Aproveitando essa temporada freudiana de buscar lá atrás as pedras que ainda hoje estão no caminho – e não são calçamento – lá vou eu e minha cultura de almanaque empilhar palavras de um jeito que me façam sentido. Tempos introspectivos, vertiginosos, irritantemente pleonásticos.
De um lado a segurança de já ter visto o filme, do outro o tédio natural das repetições, e no meio minha ânsia de novidade. Então é fato que exista uma similaridade grotesca em tudo, pois somos humanos e limitados. E isso é bom, disso dependem os clássicos da literatura, os mitos que substituímos pela tv, e os autores de auto-ajuda. Enfadonhamente iguais. A ruminância que estimula a paz bovina necessária ao bom brasileiro.

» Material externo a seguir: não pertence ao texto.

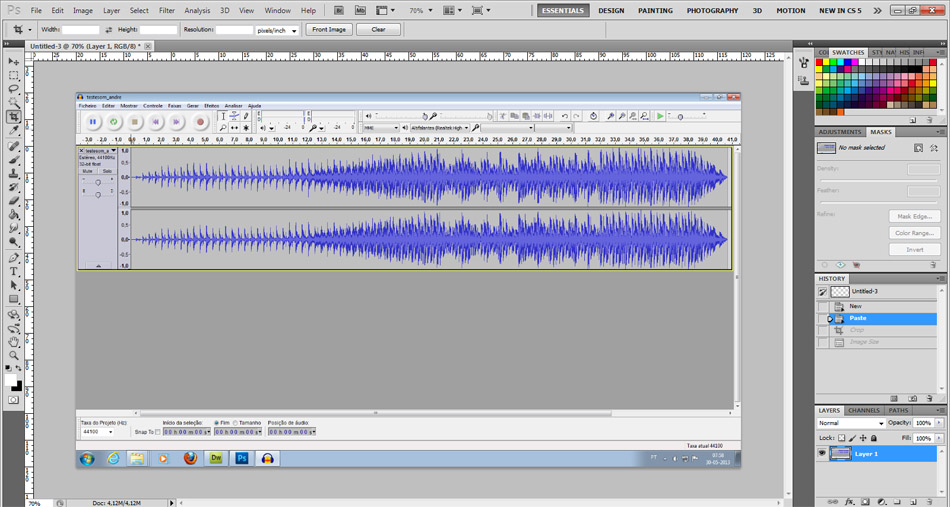The height and width of the screenshot is (507, 950).
Task: Open the Filter menu
Action: (x=166, y=11)
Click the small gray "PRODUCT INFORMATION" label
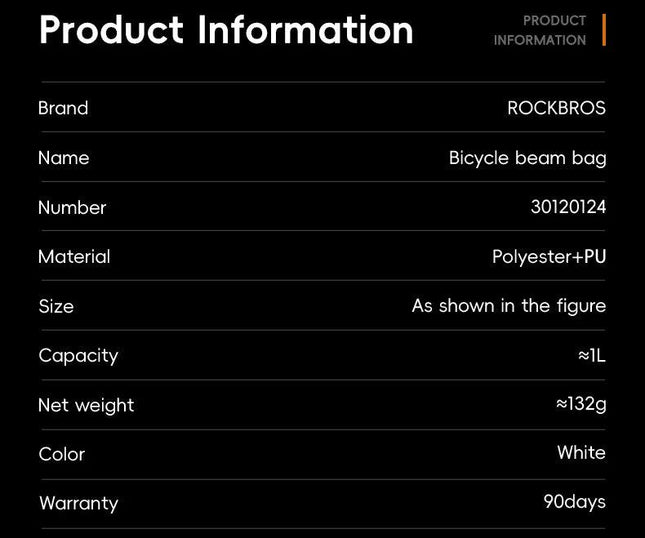 (x=540, y=30)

Meu pai sempre foi um demagogo. Viciado em atenção e retórica, auto-coroado rei pelo novo riquismo
duramente galgado nas tetas gordas do milagre econômico. Esse ator canastrão, experiente e cheio de bordões, tinha vários jeitos de dizer
não sem dizê-lo. Não por pedagogia, por demagogia.
Para sua comodidade e segurança. Mais Pinochet que Piaget, dissimulado até que a morte o separe do personagem dele mesmo.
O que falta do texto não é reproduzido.